## The problem
Omit the images. Restate all of the records word for word.

****************************************

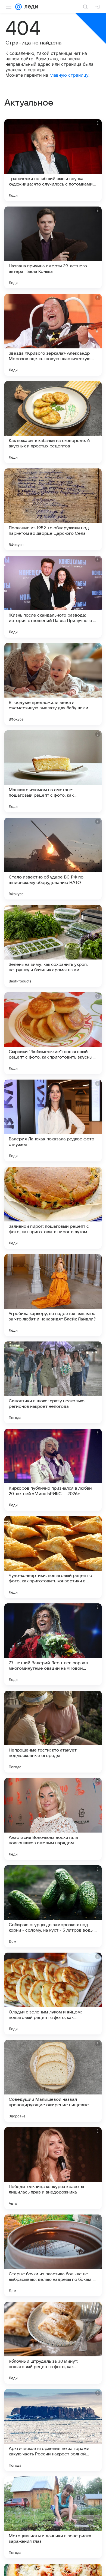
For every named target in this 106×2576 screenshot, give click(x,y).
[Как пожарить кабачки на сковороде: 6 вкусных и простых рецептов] (53, 422)
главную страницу (68, 75)
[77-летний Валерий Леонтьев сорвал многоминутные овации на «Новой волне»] (53, 1644)
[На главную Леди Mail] (30, 6)
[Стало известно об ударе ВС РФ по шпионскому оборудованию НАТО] (53, 858)
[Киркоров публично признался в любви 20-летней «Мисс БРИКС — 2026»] (53, 1470)
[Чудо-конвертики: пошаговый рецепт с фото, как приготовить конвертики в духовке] (53, 1557)
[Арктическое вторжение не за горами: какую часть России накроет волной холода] (53, 2430)
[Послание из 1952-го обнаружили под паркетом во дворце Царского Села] (53, 509)
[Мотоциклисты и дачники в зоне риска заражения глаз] (53, 2517)
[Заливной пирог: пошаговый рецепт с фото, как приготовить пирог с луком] (53, 1208)
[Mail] (18, 6)
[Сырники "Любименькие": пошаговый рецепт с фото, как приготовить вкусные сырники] (53, 1033)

****************************************

## Your response
For every named target in this 106×2576 screenshot, give click(x,y).
[Как пожарить кабачки на сковороде: 6 вкусных и простых рецептов] (53, 422)
главную страницу (68, 75)
[77-летний Валерий Леонтьев сорвал многоминутные овации на «Новой волне»] (53, 1644)
[На главную Леди Mail] (30, 6)
[Стало известно об ударе ВС РФ по шпионскому оборудованию НАТО] (53, 858)
[Киркоров публично признался в любви 20-летней «Мисс БРИКС — 2026»] (53, 1470)
[Чудо-конвертики: пошаговый рецепт с фото, как приготовить конвертики в духовке] (53, 1557)
[Арктическое вторжение не за горами: какую часть России накроет волной холода] (53, 2430)
[Послание из 1952-го обнаружили под паркетом во дворце Царского Села] (53, 509)
[Мотоциклисты и дачники в зоне риска заражения глаз] (53, 2517)
[Заливной пирог: пошаговый рецепт с фото, как приготовить пирог с луком] (53, 1208)
[Mail] (18, 6)
[Сырники "Любименькие": пошаговый рецепт с фото, как приготовить вкусные сырники] (53, 1033)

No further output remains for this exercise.